The sale of SCANA to Virginia-based Dominion has caused regulatory grief at the state’s Public Service Commission, nasty claims that lawyers representing SCE&G’s customers filed “outrageously high fees” for their work in the case, and that customers didn’t get what they should have in rate relief from the sale.
At the other end of the blame game for the Summer collapse, Republican Gov. Henry McMaster has been trying to no avail for two years to unload his public power system. This is where a Brexit analogy comes in. The Republican governor and his Republican-dominated state legislature have been unable to come up with a plan to actually unload Santee Cooper.
The governor and the legislature have hatched plan after plan (not just a single plan like British Prime Minister has been pushing, multiple times with no success to get the UK out of the EU). The Palmetto State solons have gone round and round with various iterations and approaches to shed Santee Cooper. Nothing has stuck, and the hang up has been what to do about Santee Cooper’s overhanging debt from the failed, decade-long, nuclear project.

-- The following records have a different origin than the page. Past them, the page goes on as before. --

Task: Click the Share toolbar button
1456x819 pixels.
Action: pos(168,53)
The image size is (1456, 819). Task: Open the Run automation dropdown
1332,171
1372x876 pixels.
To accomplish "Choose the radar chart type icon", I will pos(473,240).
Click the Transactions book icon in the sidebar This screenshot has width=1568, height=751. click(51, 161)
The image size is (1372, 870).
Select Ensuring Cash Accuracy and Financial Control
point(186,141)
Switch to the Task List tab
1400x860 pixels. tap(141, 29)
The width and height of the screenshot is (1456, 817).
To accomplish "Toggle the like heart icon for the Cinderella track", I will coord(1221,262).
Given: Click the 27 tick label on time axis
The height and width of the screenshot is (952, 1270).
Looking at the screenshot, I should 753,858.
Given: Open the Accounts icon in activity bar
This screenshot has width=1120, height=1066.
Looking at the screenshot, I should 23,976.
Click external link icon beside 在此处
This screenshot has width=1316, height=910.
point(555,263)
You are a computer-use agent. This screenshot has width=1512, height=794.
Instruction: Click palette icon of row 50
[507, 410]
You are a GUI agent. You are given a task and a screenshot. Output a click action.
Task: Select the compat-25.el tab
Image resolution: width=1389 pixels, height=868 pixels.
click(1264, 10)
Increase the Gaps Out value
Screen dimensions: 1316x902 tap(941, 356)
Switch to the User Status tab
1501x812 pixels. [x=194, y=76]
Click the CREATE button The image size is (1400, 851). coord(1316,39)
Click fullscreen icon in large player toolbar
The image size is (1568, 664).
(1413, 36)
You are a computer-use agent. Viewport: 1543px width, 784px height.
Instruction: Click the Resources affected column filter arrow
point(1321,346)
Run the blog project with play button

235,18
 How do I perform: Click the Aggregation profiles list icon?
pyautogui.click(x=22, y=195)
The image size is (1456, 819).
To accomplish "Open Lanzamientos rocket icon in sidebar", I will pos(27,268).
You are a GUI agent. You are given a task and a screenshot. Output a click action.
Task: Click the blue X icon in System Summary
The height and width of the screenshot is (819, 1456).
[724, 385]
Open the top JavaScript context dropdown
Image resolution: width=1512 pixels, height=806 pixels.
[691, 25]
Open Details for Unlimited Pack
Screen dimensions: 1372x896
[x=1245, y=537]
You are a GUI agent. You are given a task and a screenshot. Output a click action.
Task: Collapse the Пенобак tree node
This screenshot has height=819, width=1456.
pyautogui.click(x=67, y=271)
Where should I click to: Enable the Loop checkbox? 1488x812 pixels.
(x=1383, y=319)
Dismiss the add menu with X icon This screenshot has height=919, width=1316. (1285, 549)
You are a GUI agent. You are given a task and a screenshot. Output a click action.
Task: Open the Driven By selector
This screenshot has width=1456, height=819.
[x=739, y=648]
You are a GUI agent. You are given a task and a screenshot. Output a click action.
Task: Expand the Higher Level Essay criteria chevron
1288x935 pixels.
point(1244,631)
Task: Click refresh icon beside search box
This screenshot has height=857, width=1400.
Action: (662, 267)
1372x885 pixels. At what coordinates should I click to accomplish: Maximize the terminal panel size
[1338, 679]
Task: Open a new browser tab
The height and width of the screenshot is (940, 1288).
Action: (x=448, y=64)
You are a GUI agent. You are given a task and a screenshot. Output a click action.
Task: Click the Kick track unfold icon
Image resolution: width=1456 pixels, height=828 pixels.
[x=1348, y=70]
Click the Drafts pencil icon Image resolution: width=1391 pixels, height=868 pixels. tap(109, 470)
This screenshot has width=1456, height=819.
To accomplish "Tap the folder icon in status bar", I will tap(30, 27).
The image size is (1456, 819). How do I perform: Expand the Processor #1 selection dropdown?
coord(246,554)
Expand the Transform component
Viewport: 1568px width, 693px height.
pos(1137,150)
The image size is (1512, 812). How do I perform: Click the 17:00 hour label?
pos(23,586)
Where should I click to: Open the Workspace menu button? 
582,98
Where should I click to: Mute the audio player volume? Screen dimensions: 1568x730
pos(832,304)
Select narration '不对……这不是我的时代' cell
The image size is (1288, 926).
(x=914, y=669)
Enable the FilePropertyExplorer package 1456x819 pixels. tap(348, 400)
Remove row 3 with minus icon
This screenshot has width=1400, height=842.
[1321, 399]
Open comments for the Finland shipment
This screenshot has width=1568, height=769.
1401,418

The latest development is an alleged compromise last week between the state Senate and McMasters. The influential state-wide political blog Fits News described it: “According to the deal struck by the S.C. Senate on Thursday, the S.C. Department of Administration (SCDOA) – part of the cabinet of governor Henry McMaster – would be tasked with reviewing ‘serious offers’ to either purchase, partially purchase or manage the debt-addled utility.
“After choosing what it believes to be the best offer, McMaster’s agency would submit this ‘winning’ proposal to the S.C. General Assembly – which would then cast an up-or-down vote.”
The feisty blog commented, “Will the public get to see the competing offers? No.”
South Carolina has already received 15 so-far anonymous, possibly hand-waving bids to either buy or manage the large, 85-year-old public power system. A key issue is whether and how a successful bidder might deal with the system’s crushing $4 billion debt for the failed, two-unit Summer project.
There is no sure way to sell Santee Cooper and many legislators are skeptical. The State newspaper reported that “a final decision on whether to sell or relinquish control of Santee Cooper will be punted for at least another few months, until lawmakers reconvene to consider the best of those offers.”
The headline from that story tells it all: “SC to field offers for Santee Cooper, but lawmakers haven’t decided whether to sell it.”
In the meantime, McMaster has been unable to put new management in at Santee Cooper. He installed Charlie Condon, a former state attorney general, as interim chairman of the utility’s board, pending approval of the nomination by the state Senate. In a rebuff to the governor, the Senate Judiciary Committee last week promptly turned down the Condon nomination by a 19-4 vote. McMaster on Monday withdrew the nomination.